Еще одна удивительная и достойная упоминания вещь: есть всего два или три негритянских лица, и всё. Других не бывает, будто все они братья, вышедшие из одного чрева, — не то что мы, белые, ведь у нас каждый имеет собственную физиономию и двух одинаковых не найдешь, сколько ни ищи. По этой причине негры, стремясь избежать путаницы, обязательно носят какие-нибудь отметины: у одних на лице шрамы, которыми они сами себя награждают в детстве, на манер нашего крещения, у других не хватает пальца или мочки уха, у кого-то следы от избиения камнями, у кого-то рубцы от плетей — словом, признаки один другого краше. Надо, однако, заметить, что у всех у них здоровые, ослепительно-белые зубы. Это, вероятно, оттого, что зубами негры пользуются мало — еды-то у них всего ничего. Еще у них почти не растет борода, ноздри широки сверх меры (благодаря чему они обладают отменным нюхом), а губы толстые, что весьма удобно для поцелуев.

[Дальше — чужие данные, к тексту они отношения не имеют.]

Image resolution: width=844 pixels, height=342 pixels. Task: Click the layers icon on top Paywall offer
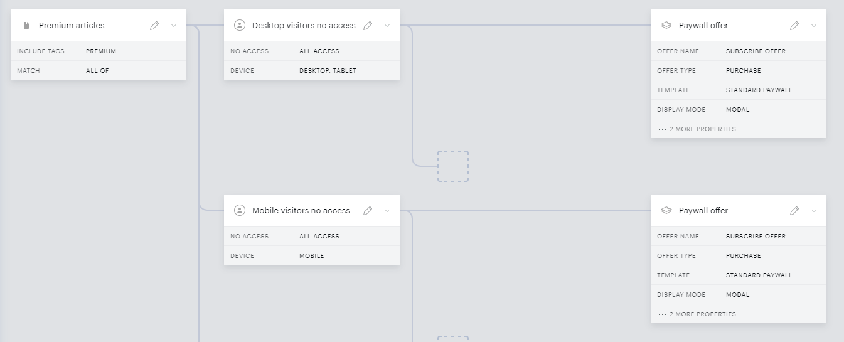click(x=666, y=26)
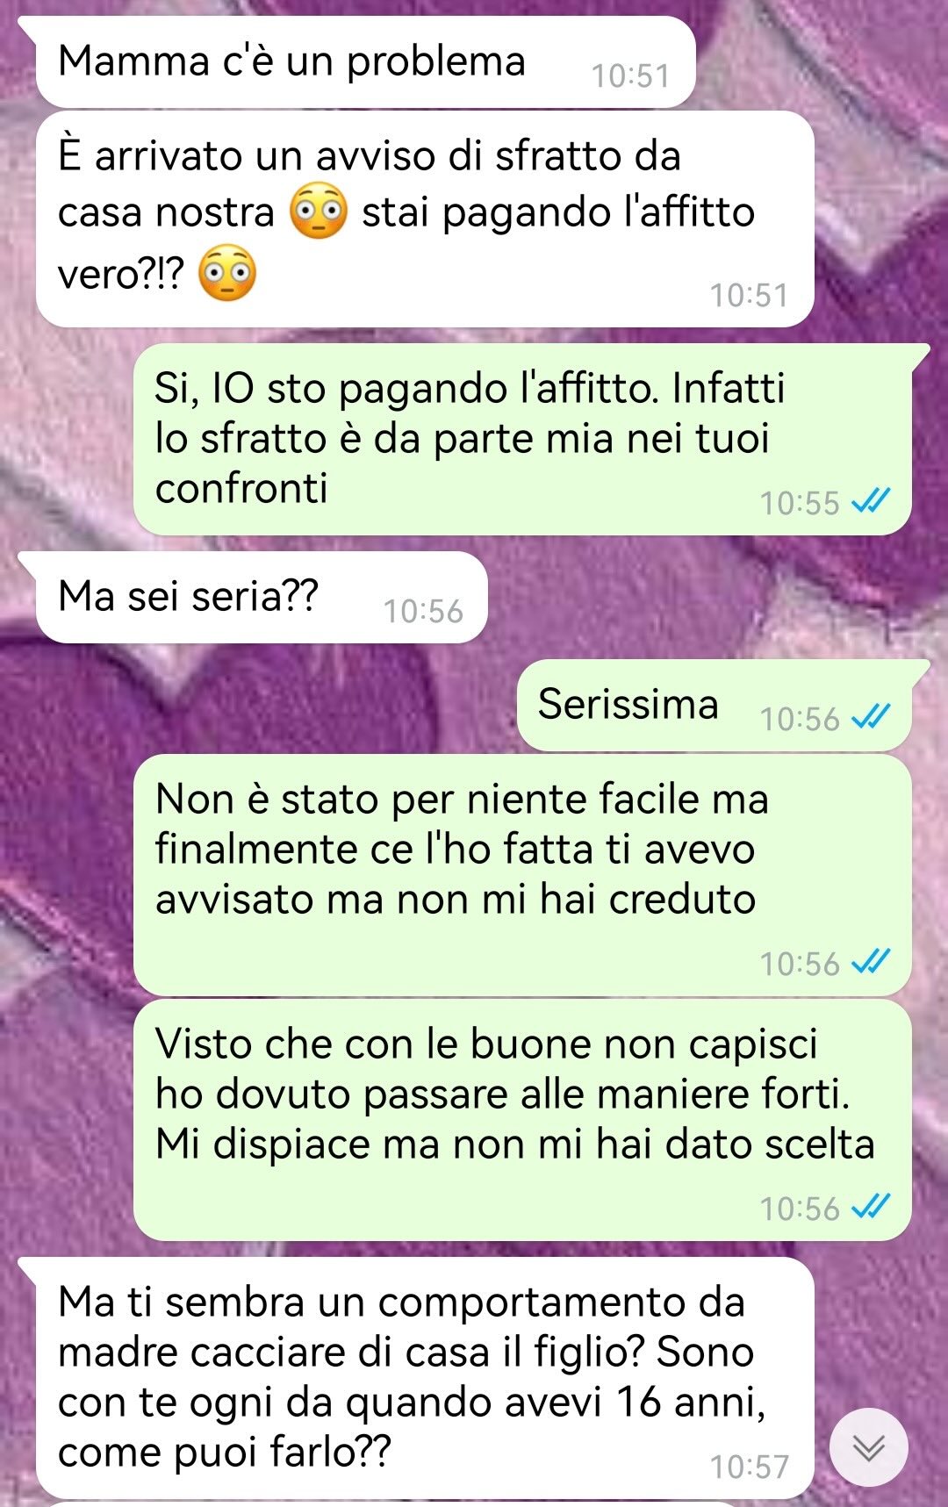948x1507 pixels.
Task: Select the 'Ma sei seria??' message bubble
Action: click(262, 597)
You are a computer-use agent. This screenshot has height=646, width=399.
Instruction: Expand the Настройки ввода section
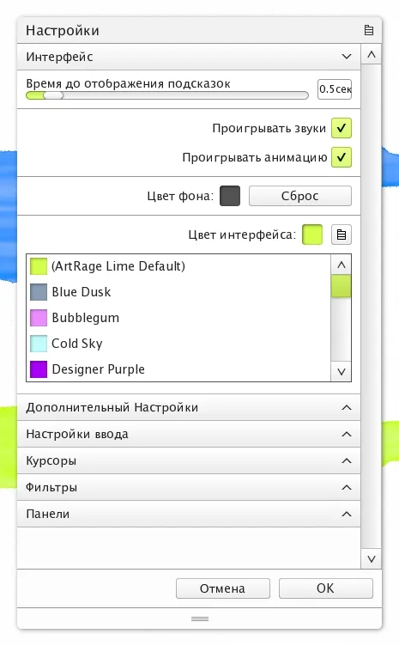189,434
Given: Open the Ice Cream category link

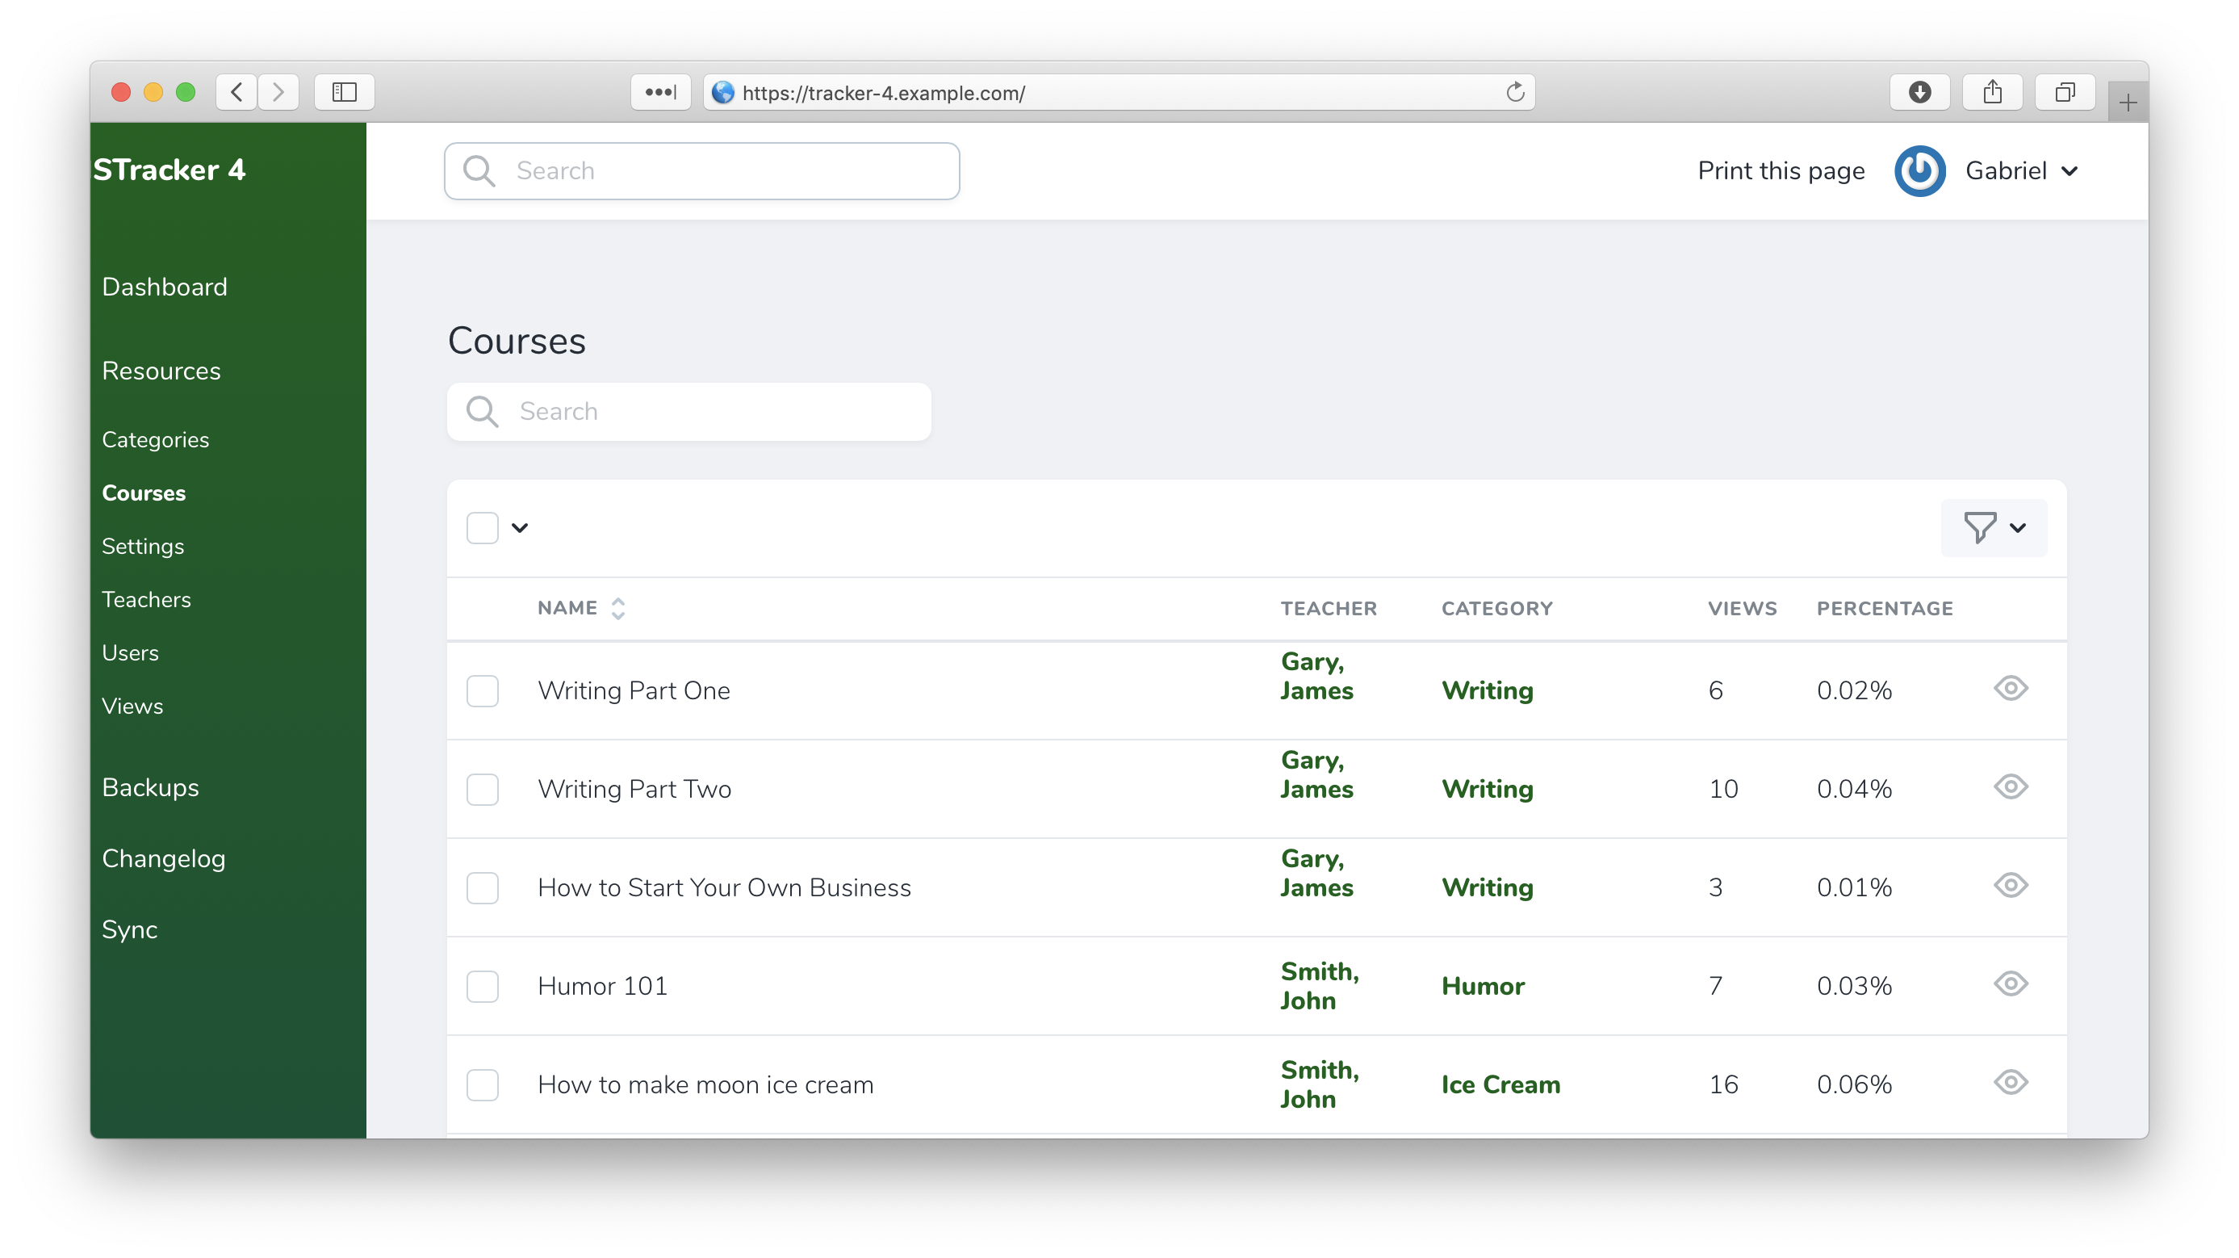Looking at the screenshot, I should pyautogui.click(x=1500, y=1084).
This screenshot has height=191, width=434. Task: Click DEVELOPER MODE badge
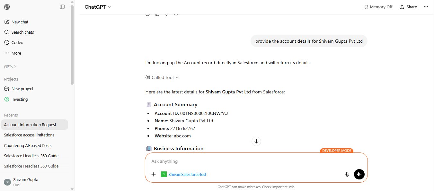337,150

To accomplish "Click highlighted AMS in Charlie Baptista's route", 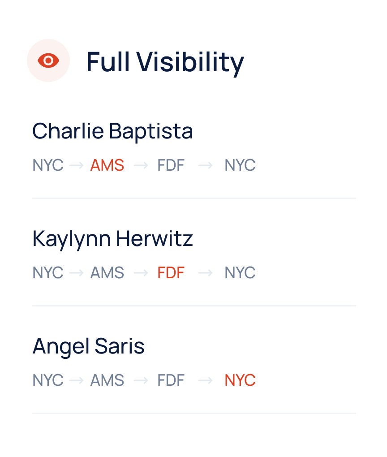I will pyautogui.click(x=107, y=165).
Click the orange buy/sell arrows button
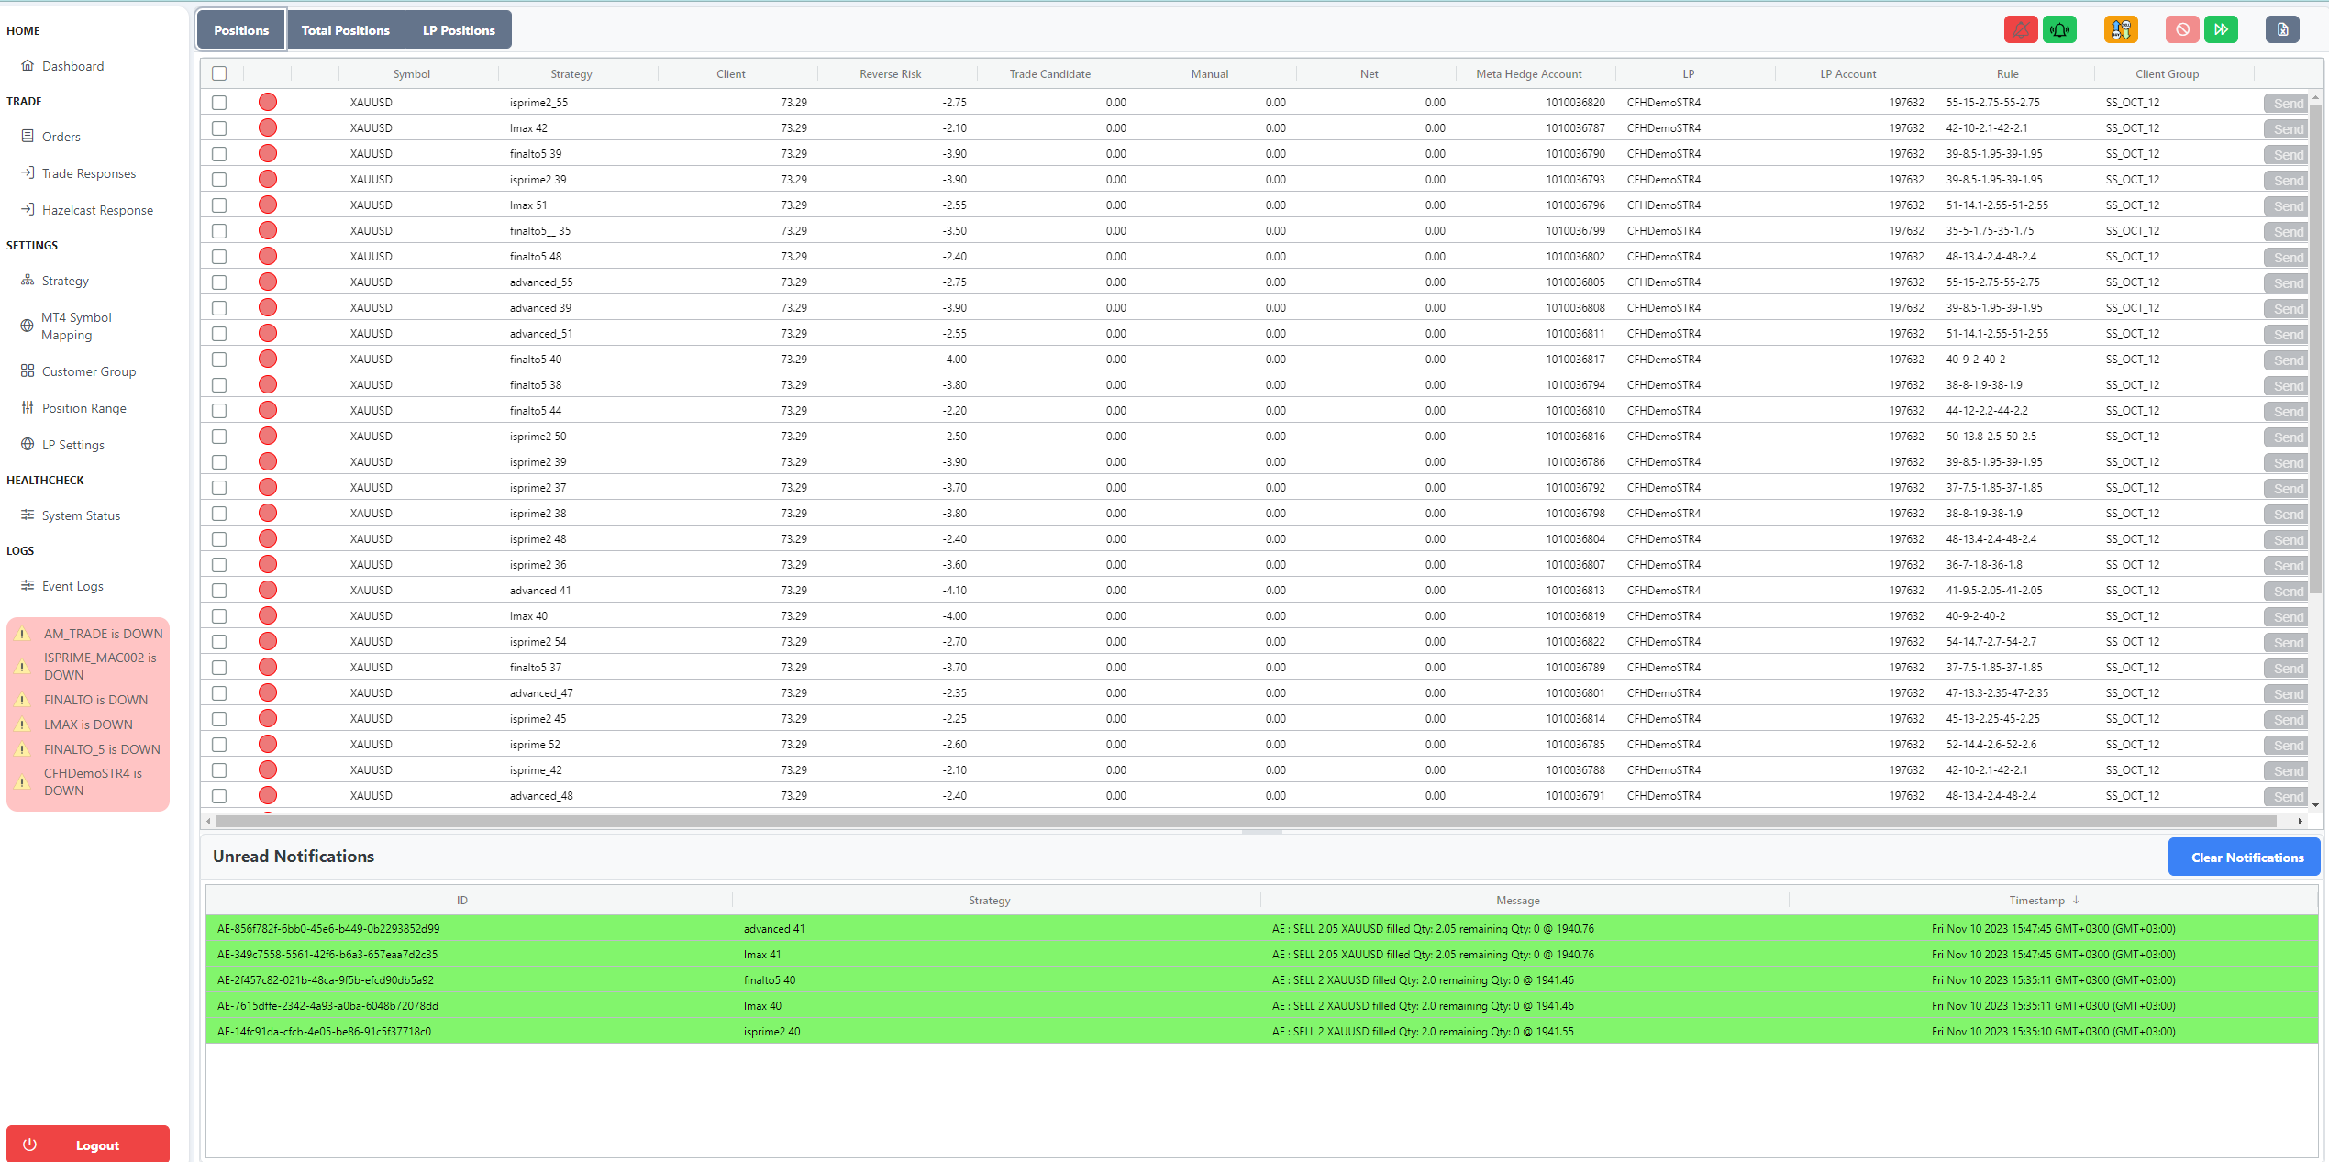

У молодых женщин груди полнее и выше, чем у белых, словно рвутся кверху, а у мужчин, как я уже говорил, срамный уд поразительной длины. Последнее, полагаю, из-за того, что он у них всегда на свободе, на воздухе, не стянут-спеленут одеждой, как принято у христиан приличия ради, но главное — они его при каждом удобном случае беззастенчиво пускают в ход. Ведь люди эти примитивны, склонны к разврату и страх Божий им неведом.